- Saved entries
* * * *

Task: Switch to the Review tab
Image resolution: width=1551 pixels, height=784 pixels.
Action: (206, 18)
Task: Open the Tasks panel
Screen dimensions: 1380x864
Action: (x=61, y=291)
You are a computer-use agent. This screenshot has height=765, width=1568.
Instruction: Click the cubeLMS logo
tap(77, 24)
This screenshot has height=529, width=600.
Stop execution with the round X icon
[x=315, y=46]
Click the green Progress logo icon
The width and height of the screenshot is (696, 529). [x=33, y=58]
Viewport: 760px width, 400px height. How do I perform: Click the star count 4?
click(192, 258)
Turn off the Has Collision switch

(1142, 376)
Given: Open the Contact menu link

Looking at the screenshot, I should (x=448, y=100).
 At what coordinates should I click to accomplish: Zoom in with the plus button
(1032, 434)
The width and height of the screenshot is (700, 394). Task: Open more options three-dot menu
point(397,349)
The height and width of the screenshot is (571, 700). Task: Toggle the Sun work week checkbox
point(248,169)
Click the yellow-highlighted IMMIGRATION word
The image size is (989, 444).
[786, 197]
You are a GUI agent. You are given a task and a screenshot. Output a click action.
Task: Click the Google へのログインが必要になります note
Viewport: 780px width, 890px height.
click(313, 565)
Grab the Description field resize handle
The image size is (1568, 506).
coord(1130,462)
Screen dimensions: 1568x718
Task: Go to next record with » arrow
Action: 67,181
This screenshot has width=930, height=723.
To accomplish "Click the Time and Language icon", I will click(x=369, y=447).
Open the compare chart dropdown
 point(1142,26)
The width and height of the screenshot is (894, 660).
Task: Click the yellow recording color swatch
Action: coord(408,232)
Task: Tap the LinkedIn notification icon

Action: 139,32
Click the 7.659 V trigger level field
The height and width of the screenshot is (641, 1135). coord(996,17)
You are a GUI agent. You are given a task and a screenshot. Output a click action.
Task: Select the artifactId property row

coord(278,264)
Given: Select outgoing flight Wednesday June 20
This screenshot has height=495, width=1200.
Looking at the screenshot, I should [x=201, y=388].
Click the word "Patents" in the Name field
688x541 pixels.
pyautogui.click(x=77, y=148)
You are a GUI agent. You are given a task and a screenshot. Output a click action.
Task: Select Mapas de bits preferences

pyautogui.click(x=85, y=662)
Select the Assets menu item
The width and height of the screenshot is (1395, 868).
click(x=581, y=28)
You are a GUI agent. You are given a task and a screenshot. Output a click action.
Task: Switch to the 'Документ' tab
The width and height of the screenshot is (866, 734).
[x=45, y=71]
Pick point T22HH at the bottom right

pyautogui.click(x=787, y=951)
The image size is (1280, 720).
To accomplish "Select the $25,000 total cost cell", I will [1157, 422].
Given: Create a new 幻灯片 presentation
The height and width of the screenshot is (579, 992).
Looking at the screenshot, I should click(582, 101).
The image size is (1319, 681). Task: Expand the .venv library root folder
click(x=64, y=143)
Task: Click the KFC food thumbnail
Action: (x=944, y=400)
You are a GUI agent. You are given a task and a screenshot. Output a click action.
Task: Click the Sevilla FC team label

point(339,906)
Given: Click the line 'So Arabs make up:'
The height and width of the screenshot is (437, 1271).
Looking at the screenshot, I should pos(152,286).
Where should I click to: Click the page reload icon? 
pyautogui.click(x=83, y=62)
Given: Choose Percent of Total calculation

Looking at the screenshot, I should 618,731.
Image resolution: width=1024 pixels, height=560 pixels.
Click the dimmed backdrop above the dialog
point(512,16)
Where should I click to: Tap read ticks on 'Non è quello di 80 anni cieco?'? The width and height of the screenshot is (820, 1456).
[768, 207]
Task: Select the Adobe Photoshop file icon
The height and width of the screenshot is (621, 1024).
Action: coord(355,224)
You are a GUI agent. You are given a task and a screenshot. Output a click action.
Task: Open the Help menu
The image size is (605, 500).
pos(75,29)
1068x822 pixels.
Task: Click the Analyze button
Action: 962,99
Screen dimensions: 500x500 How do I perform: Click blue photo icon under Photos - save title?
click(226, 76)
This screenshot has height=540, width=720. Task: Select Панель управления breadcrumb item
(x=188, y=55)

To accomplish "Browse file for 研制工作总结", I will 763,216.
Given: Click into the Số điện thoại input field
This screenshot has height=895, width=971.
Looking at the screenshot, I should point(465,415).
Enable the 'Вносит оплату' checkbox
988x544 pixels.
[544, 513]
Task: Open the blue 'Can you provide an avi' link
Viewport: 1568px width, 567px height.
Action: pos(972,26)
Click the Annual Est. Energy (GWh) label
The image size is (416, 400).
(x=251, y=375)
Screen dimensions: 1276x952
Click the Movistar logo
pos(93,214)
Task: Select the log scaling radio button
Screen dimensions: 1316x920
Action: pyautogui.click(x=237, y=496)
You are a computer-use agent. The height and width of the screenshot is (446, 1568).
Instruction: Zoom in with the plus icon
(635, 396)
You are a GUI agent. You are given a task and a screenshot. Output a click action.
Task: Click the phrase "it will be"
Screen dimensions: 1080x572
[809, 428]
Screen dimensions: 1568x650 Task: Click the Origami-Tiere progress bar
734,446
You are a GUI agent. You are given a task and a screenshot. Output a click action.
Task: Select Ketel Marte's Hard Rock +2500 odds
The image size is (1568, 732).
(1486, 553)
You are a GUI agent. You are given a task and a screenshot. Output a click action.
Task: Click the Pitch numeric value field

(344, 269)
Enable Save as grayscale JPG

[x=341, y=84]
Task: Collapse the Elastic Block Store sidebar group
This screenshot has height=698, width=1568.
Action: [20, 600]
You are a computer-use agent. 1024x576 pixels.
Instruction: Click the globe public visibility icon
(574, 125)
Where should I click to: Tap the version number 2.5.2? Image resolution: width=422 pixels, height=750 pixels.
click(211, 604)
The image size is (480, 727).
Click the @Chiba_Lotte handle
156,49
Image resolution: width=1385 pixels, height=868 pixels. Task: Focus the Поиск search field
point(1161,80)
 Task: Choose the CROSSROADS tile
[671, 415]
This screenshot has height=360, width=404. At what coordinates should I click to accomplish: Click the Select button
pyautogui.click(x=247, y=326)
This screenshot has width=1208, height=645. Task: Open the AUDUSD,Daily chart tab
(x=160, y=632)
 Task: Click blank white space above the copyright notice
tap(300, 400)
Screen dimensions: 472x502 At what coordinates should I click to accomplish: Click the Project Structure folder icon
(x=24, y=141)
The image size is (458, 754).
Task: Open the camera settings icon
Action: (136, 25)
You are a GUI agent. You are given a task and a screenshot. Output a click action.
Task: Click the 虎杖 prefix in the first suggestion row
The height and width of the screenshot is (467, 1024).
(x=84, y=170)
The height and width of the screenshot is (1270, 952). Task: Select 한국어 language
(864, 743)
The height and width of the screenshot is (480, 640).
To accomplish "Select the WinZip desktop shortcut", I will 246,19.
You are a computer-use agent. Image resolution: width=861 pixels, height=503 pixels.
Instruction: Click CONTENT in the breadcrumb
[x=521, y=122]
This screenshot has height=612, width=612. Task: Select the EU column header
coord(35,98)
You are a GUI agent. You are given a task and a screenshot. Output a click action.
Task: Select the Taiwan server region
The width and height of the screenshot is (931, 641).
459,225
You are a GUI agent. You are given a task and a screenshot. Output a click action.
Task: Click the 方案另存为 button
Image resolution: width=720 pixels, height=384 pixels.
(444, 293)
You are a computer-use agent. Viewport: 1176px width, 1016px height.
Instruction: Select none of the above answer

* * * *

- EXERCISE REQUIREMENTS
Filter the records above for lines with "file".

- SOLUTION TO THE PROBLEM
Task: Select the Adobe Photoshop file icon
To accomplish "Browse file for 研制工作总结", I will 763,216.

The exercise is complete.